(Passage to read):

Feb 15, 2017

How do they know who to kill?


A video is doing the rounds, in which a white person with a lifetime of male socialisation behind them – in other words, someone at the apex of human privilege –  gives great fanfare to the banal observation that science is an activity rather than a phenomenon and that classification is the imposition of more-or-less imperfect linguistic concepts on a more-or-less well understood underlying physical reality. On the basis of this stoned undergrad level of profundity, this person now exhorts us to lay aside our childish attachment to the classifications “male” and “female” and admit that, given that sex is a “social construct”, then it’s just frankly not real, and our attachment to those categories is an old fashioned piece of bigotry that oppresses the minority who wish it to be known that their sex tracks their gender.

There are several rejoinders that it is immediately tempting to make to this muddle-headed claim. For example, one could pat the young person on the head and reassure them that very few people today are such through-going Platonists that they go about their days imagining that our language described immutable categories based on underlying metaphysical Truth. Or one could remind them that money is a social construct, too, but claiming that makes it unreal wouldn’t help you at the till in the supermarket, haha. Or that “trans” come from “transition”, and if there is no sex with which the gender of the person is misaligned, then in what sense are they transitioning, and from what to what? And of course there's the perennial problem that saying "I don't judge gender by physique" is to feminism what "I don't see colour" is to racism (the latter is also based, by the way, on the sound observation that race has no underlying biological basis, first made to delegitimise so called "scientific" racism).

(Given data):
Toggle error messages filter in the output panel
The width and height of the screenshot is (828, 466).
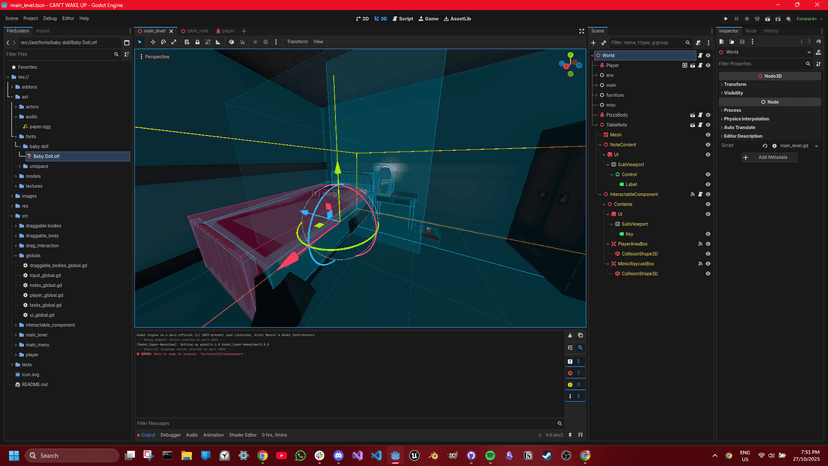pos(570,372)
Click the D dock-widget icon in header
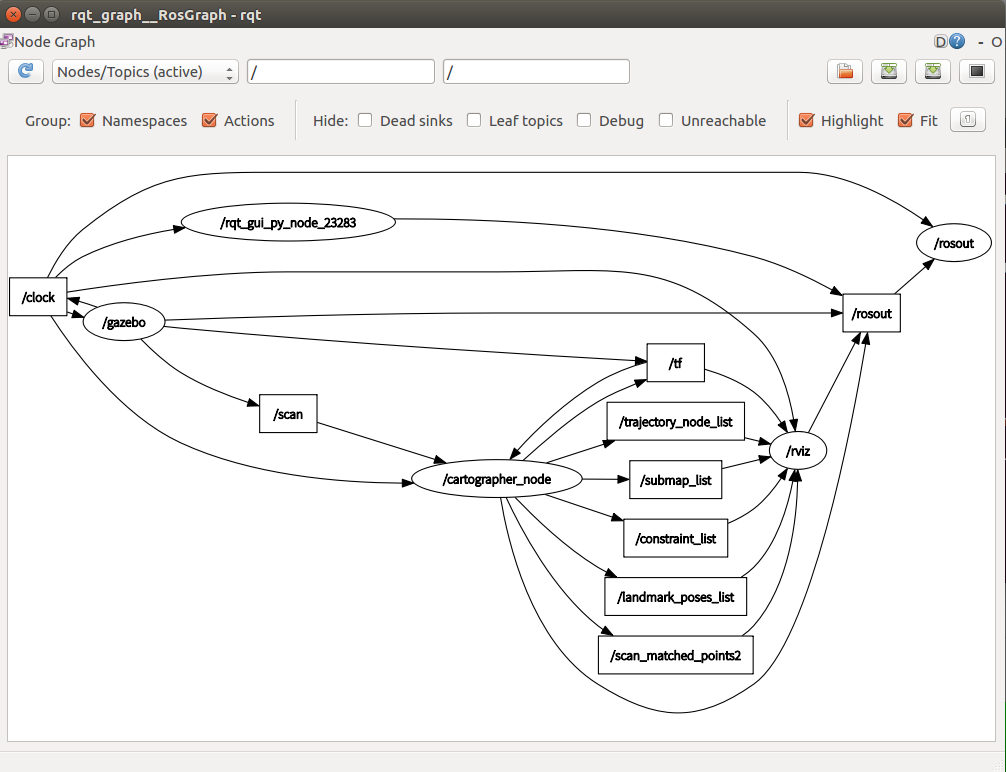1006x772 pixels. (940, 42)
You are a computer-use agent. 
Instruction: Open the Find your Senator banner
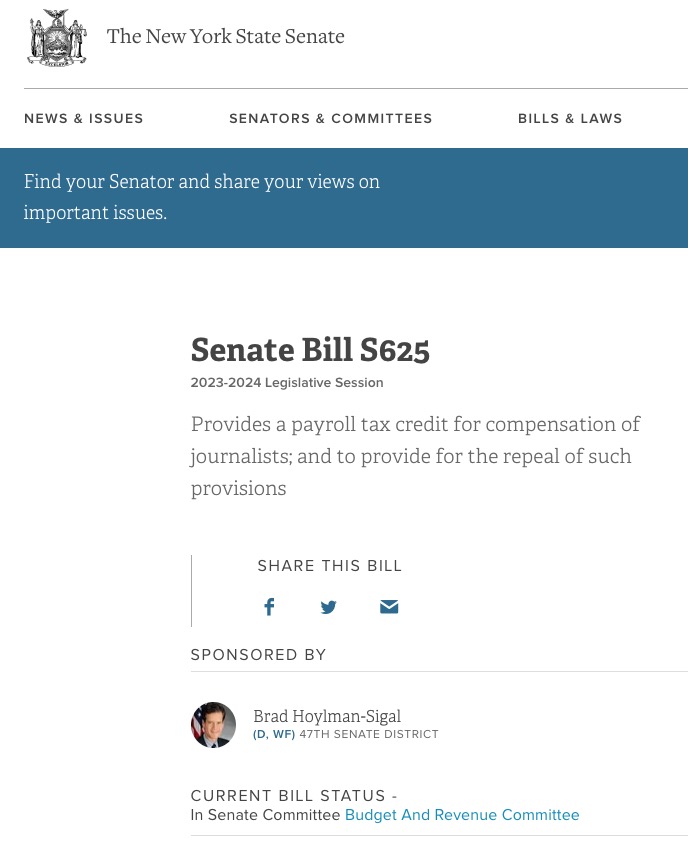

(Work to complete):
1. In the passage on sex as a social construct, what was the observation that race has no underlying biological basis first made to do?
2. Continue the passage on sex as a social construct from its last sentence.

(Answers provided):
1. It was first made to delegitimize so-called "scientific" racism.

2.
Good, if well worn arguments, but none of them is the one I want to make today. Here is why I reject, with the greatest level of rhetorical emphasis words can lend me, the self-serving pretence that sex is a meaningless category, socially, medically or (especially) politically:

In her speech at the Washington Women’s Match in January, Gloria Steinem remarked that for the first time in history, there are now fewer women than men in the world. I haven’t dug into the data, but it seems like a reasonable extrapolation from a trend first analysed by Amrtya Sen in the 1990’s. Back then Sen estimated that there was at least one hundred million women missing from the world – aborted before birth, killed in infancy, or dead through differential parental investment in food and medical care. There is no reason to suppose that number has not continued to grow in the intervening decades. While Steinem’s point went very much uncommented on, it speaks to an absolutely monumental shift in human demography. Men’s greater propensity to violence through war, as well as the greater spontaneous miscarriage rate of mal fetuses and the greater vulnerability of male neonates to disease, has always kept th ebalance of male to female people in the world more or less even (despite the fact that more male embryos are conceived than female ones). In the present day, a combination of economic and medical progress, coupled with absolutely no meaningful progress in the eradication of woman-hating, is tipping that balance: turning women into a minority as well as a disadvantaged group. The consequences of this are hard to predict, and probably don't belojng in this post; but there is no question that they will be extraordinary.

It seems to be almost too obvious to need pointing out that dowry is a social construct; son preference is a social construct; sex-selective abortion is a social construct; and patriarchy as a whole is a social construct, Goddess help us. But anyone who can sit at the tippy-top of human safety and luxury, the historical 0.1% of all humans since the pleystocene, and lecture others that medical classification is actual violence, is just going to shrug their shoulders and say that people shouldn’t do bad things anyway, so it's not their problem. Fine.

However. Here’s what I think anyone pushing the “sex is a social construct and therefore it is up to me to decide if my reproductive organs are male or female” has an absolute moral duty to account for: if sex is not a “real” and meaningful political or economic category, on what basis did the parents of the hundreds of millions of women and girls lost to femicide know who to kill? This is not state mandated, low-resolution social engineering: each individual family, each individual father, and sometimes mother, has made a decision to abort this baby, but not that baby. Each individual village midwife or grandmother or mother in law in a village somewhere has decided to take this child and leave them by the side of the road to die, but not that child. These people are not scientists and they are certainly not feminists. They didn’t get their decisions out of a Janice Raymond book, so give me a fucking break, use your educated-beyond-its-capability brain for a second and think about it: if sex doesn’t really exist, how do they know who to kill?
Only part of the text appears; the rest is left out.